The Danger of a Single Story - Lies of Modern Culture
By Roadjunky, Posted Oct 18, 2009
Chimamanda Adichie speaks of the misleading myths that frame the identity of powerless peoples.
By Roadjunky, Posted Oct 18, 2009
Chimamanda Adichie speaks of the misleading myths that frame the identity of powerless peoples.
Were you ever told as a child eat up, there are people starving in Africa?
Or were the only Africans you saw the natives on Tarzan reruns who looked suspiciously Latin American as they jumped up and down and shook their spears?
Chimamanda Adichie explains in this moving and eloquent speech why our mental image of a people is often determined by a single story, a single depiction of a nation, inducing a single emotion to be felt in their regard.
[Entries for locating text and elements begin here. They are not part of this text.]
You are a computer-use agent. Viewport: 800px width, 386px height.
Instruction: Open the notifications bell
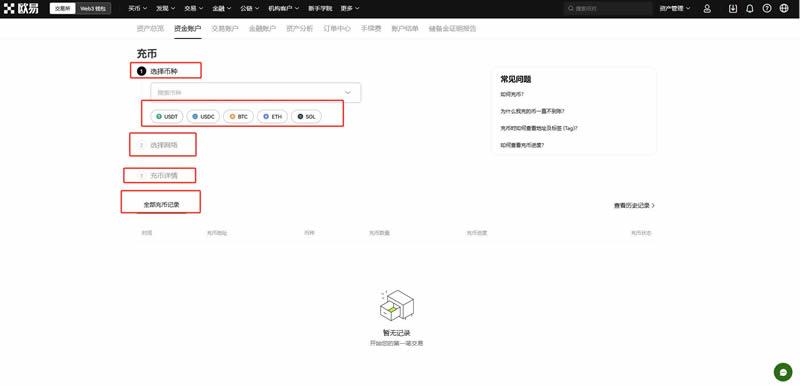[749, 9]
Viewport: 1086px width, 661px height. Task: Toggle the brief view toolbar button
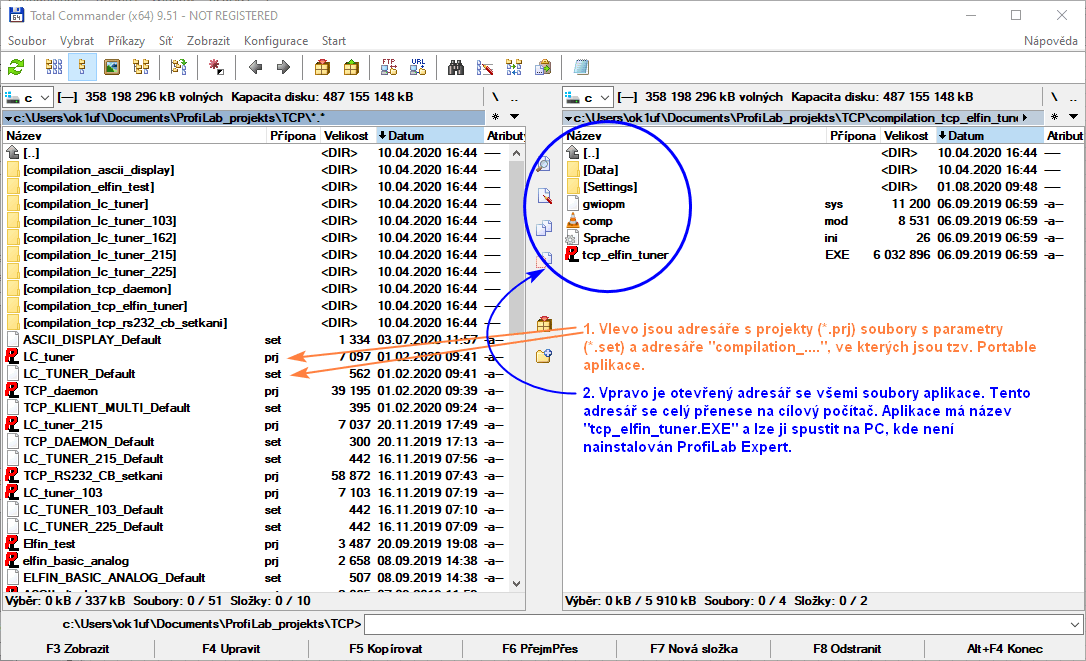tap(54, 67)
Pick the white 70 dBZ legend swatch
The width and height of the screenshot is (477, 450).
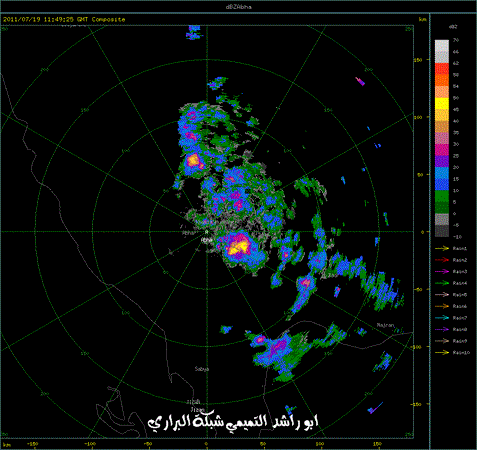442,46
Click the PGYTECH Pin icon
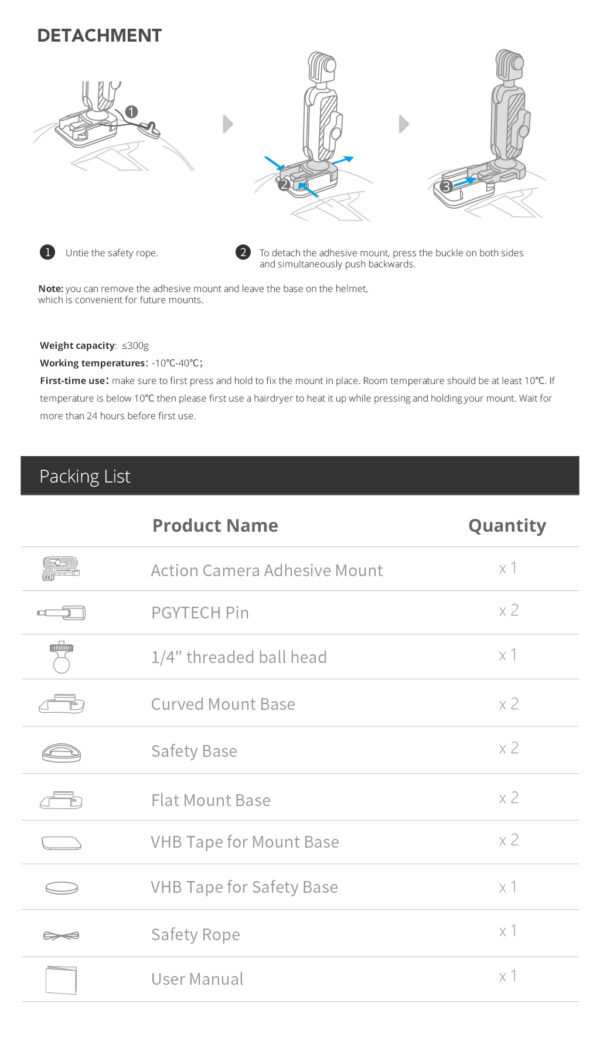Viewport: 600px width, 1037px height. pos(61,612)
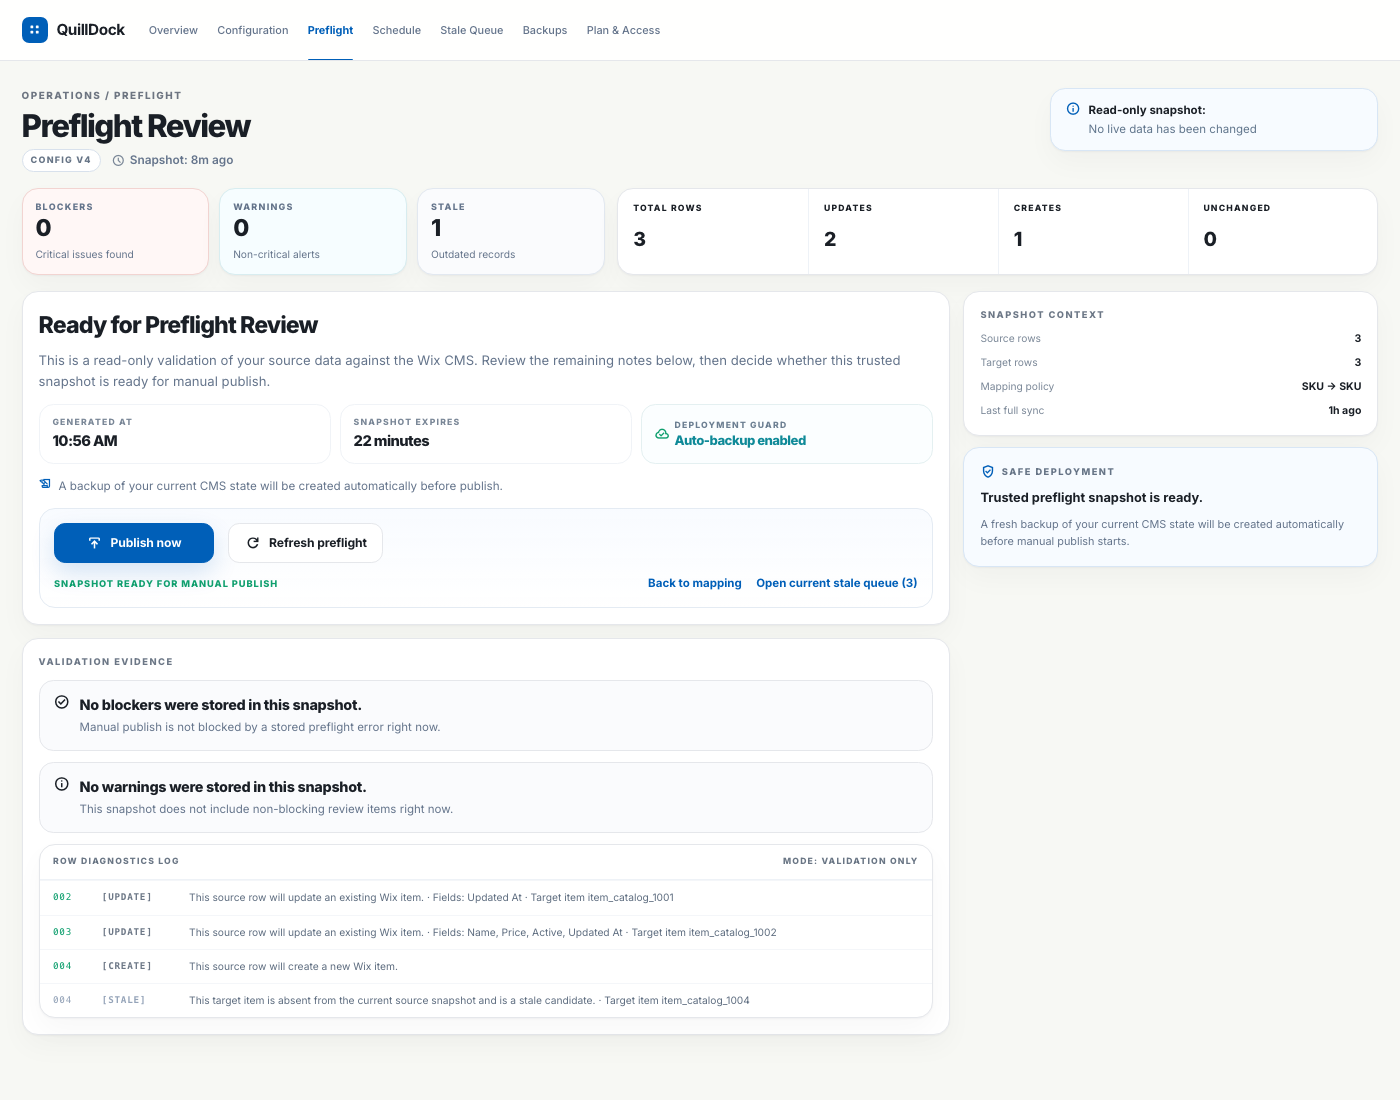
Task: Follow the Back to mapping link
Action: coord(694,583)
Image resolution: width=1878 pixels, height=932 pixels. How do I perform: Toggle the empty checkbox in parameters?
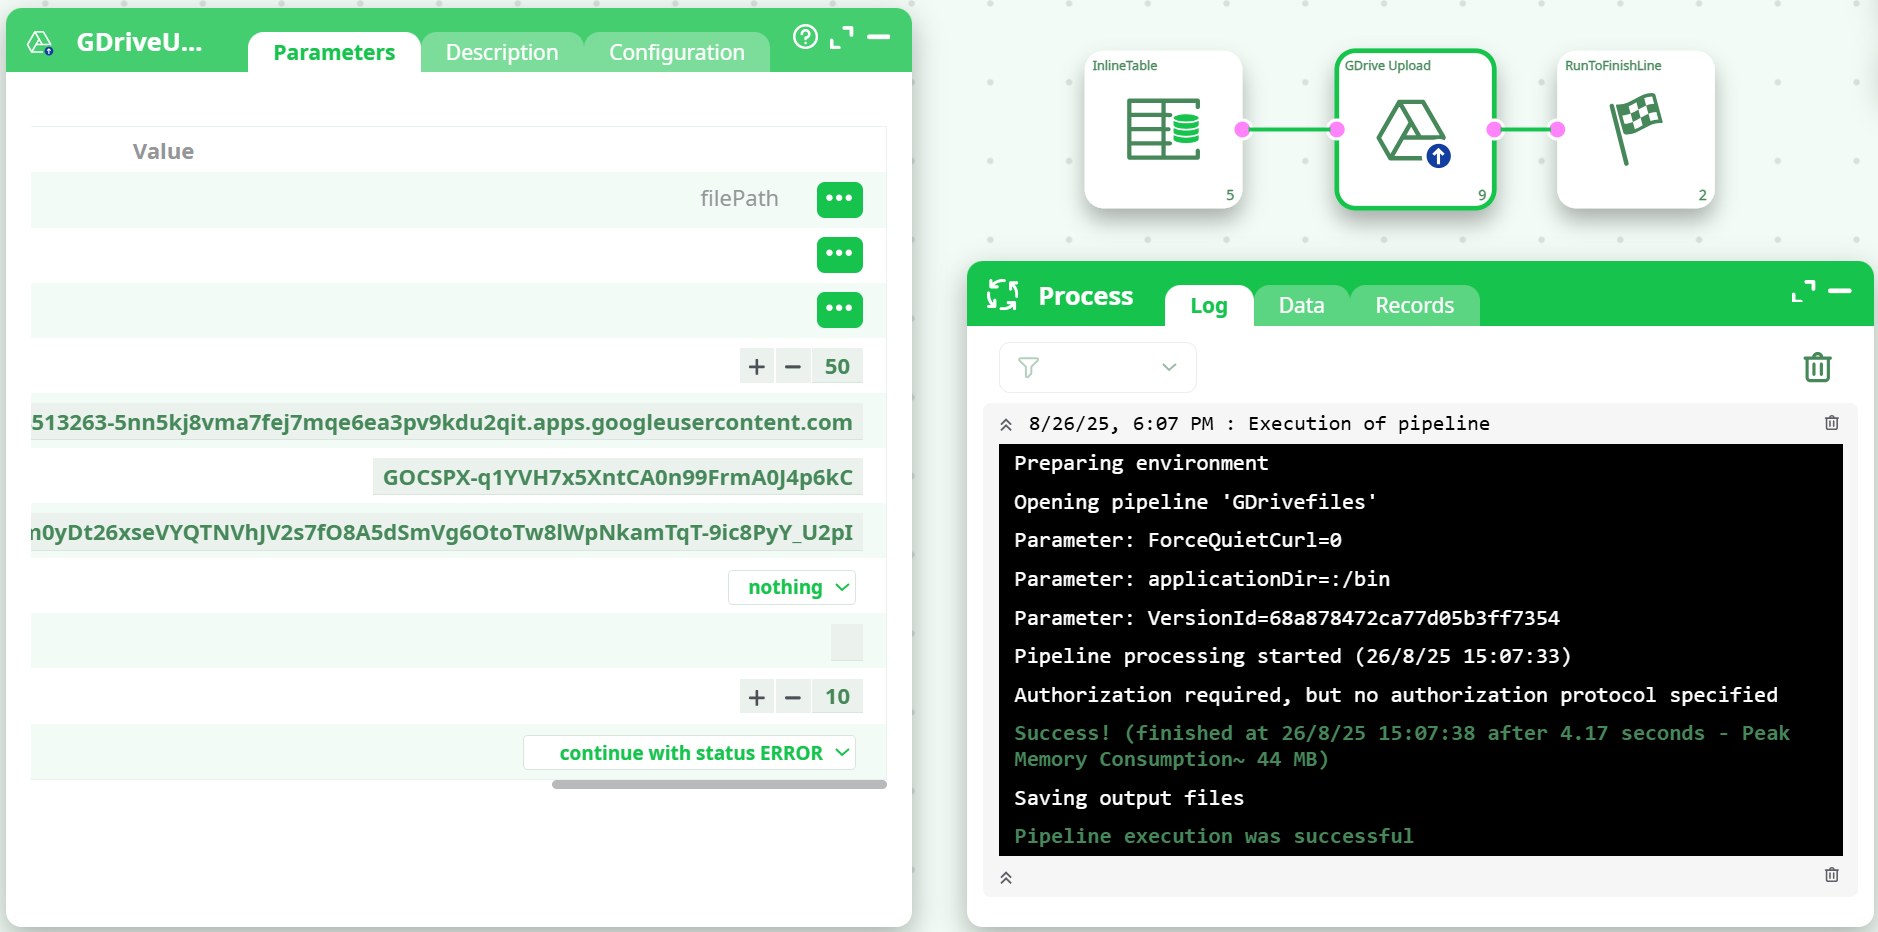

The complexity of a foreign society gets reduced to a single stereotype and the humanity is lost. Mexicans are illegal immigrants. Africans fight senseless wars. American youths are serial killers – if you just read American Psycho.
But of course no one would make the latter mistake as there is a wealth of American stories broadcast every day. The media is saturated with stories of Americans in movies, songs and books. Can you name a single novel set in Ethiopia? A film about the Burmese? A song about life in Ecuador?

Banksy interprets modern African reality
Chimamanda Adichie argues that we need ‘a balance of stories’ where we can see the diversity of other cultures and peoples instead of the cartoon version we hold in our heads. Stereotypes may sometimes be true but they are incomplete. Yes, many Africans struggle to survive but they also flourish. There are Mexicans who abuse the American social system and there are tens of millions more who have no intention of ever leaving home.
Stories can impoverish our mental maps of the world but they also have the power to enrich it.